裴譞无意为难他,提出交换:“魏大人,裴某见您这孙儿四书五经读的熟练。将来若有意踏入仕途,您不便出面,裴某愿做引路人。”
这话正中魏士心病,他官位虽高,也只是阉党,朝臣面上留三分,心中却是不屑的。他不愿与侄子一家捆绑过深,一是为他们安全考虑,二是为侄子将来考虑。良久,他干巴巴地开口:“当年是你母亲太倔强了。”
昌元十七年春,宣帝携后共游苏州体察民情。
淑宸皇后当时身怀六甲,途中有好事官员偷偷为陛下献上一女。
“唉,献上的女子是特意培养出来的扬州瘦马,中间不知怎么回事,出了差错,误打误撞地把你母亲骗去了。当时陛下也饮下不少酒,就……”

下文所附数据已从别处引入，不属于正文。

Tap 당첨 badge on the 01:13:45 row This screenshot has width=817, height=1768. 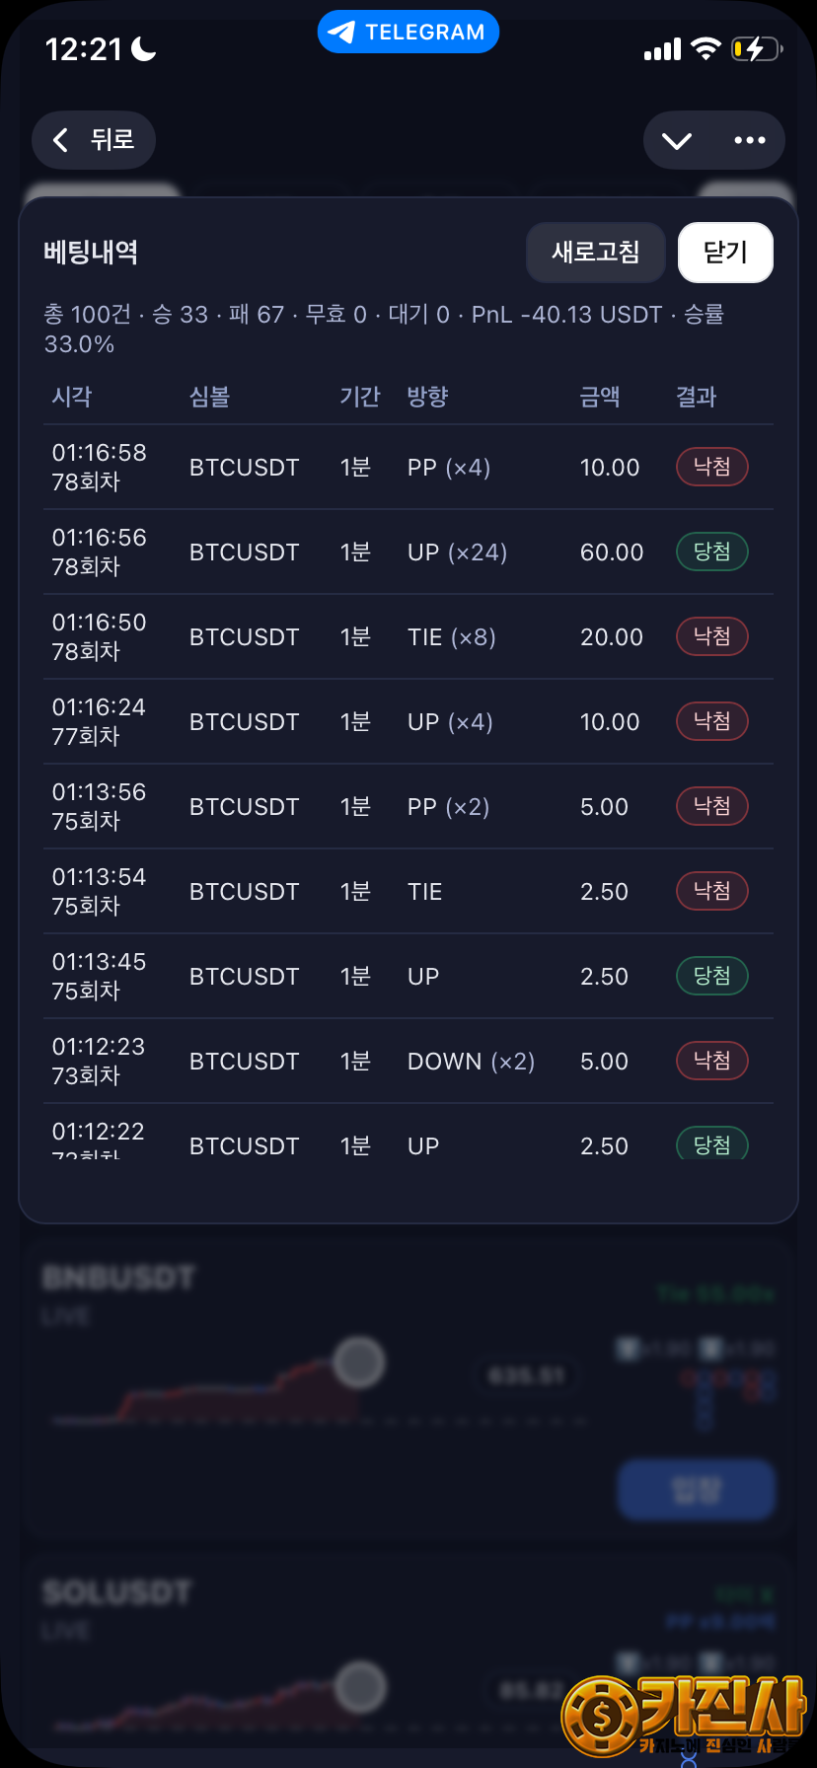pyautogui.click(x=711, y=976)
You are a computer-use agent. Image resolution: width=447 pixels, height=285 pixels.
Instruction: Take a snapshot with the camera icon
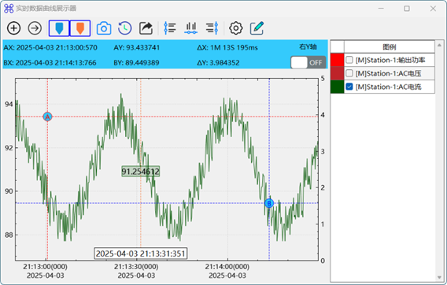[104, 28]
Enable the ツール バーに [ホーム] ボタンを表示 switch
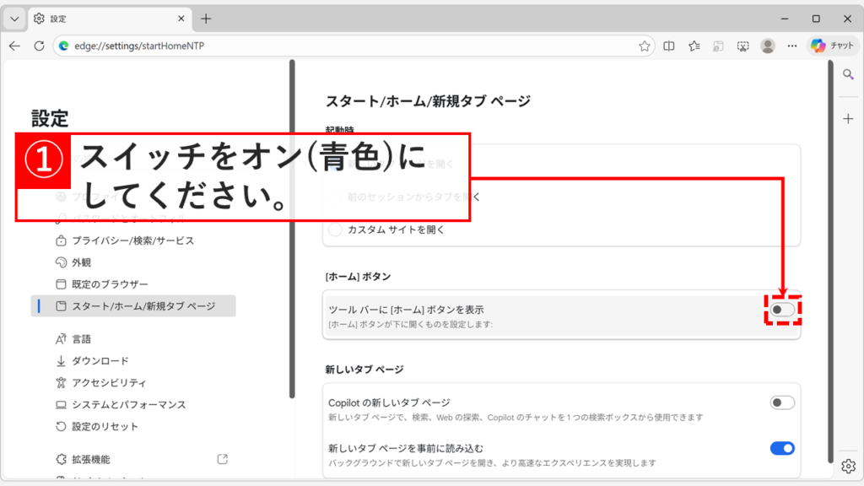 coord(783,311)
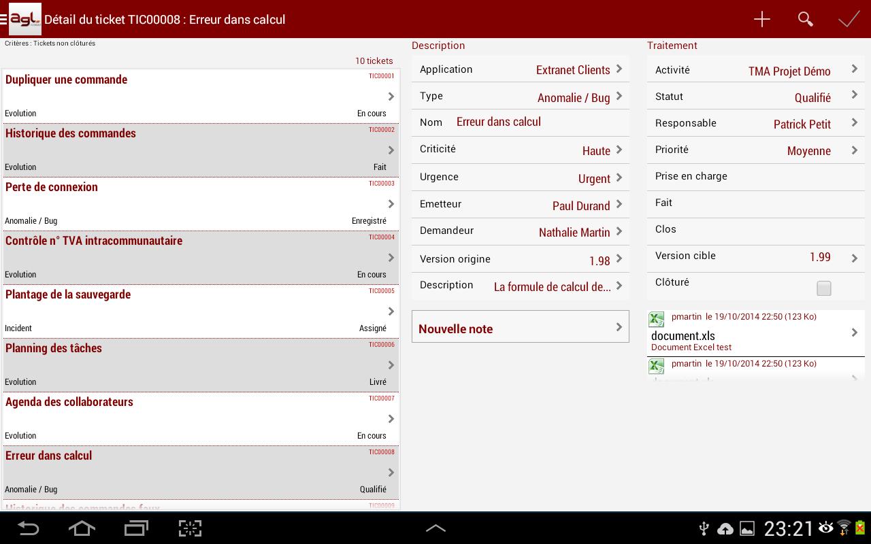Open ticket Plantage de la sauvegarde
This screenshot has width=871, height=544.
pyautogui.click(x=201, y=311)
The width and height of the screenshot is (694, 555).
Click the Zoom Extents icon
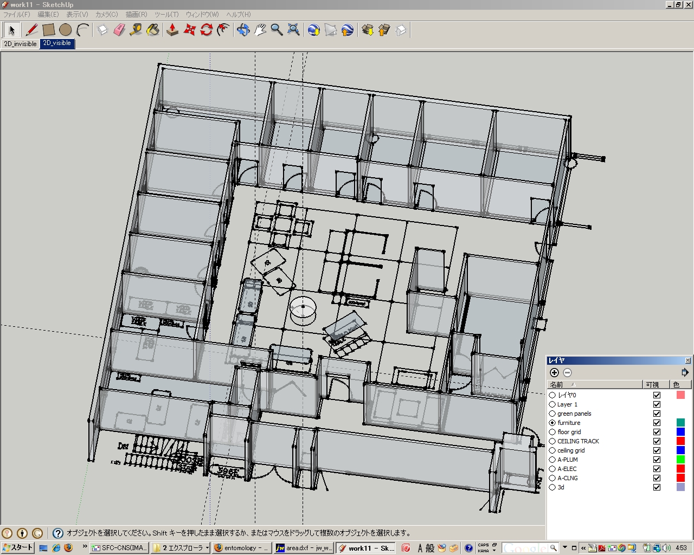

“次日天未明,淑宸皇后听到风声便赶来了。原本不是什么大事,以你母亲当时苏州中县丞之妹的身份,实打实的官家小姐,收进宫里封个才人还是可以的。坏就坏在,你母亲的长相与淑宸皇后有七分相似。淑宸皇后觉得屈辱,拒绝让你母亲入宫,拔剑伤人还误伤了陛下。”
“陛下原本想将你母亲养在宫外,你母亲认为这是屈辱宁死不从。”
“后来祁州乱匪,越州乌孙异动,黄河水患……一桩桩一件件接连不息,陛下忙于朝政就顾不上你母亲了……”
本就一夜风流,哪里有什么责任可言?
一个柔弱无依的女子被家人赶出家门,独立门户。她撑着一口气,让自己的孩子送上仕途,就是为了证明独自一人也可以养好孩子,她不需要依靠无心人的施舍。
魏士言毕,心中无限感叹,谁能想到这个民间女子能硬气到这个地步呢?
可她倾尽一生心血,换取陛下另眼相看。真的值得吗?
裴譞情绪不明,不发一言。
对宣帝来说不过是风流韵事,过后即忘,可对于母亲而言,却是凄凉的一生,临死不忘。
想到母亲的遗言,他薄唇紧抿,神情森寒。
这样的无情无义之人,还念着他做什么?
魏士小心翼翼道:“裴修撰,魏某把知道的都告诉你了。魏某可以走了吧?”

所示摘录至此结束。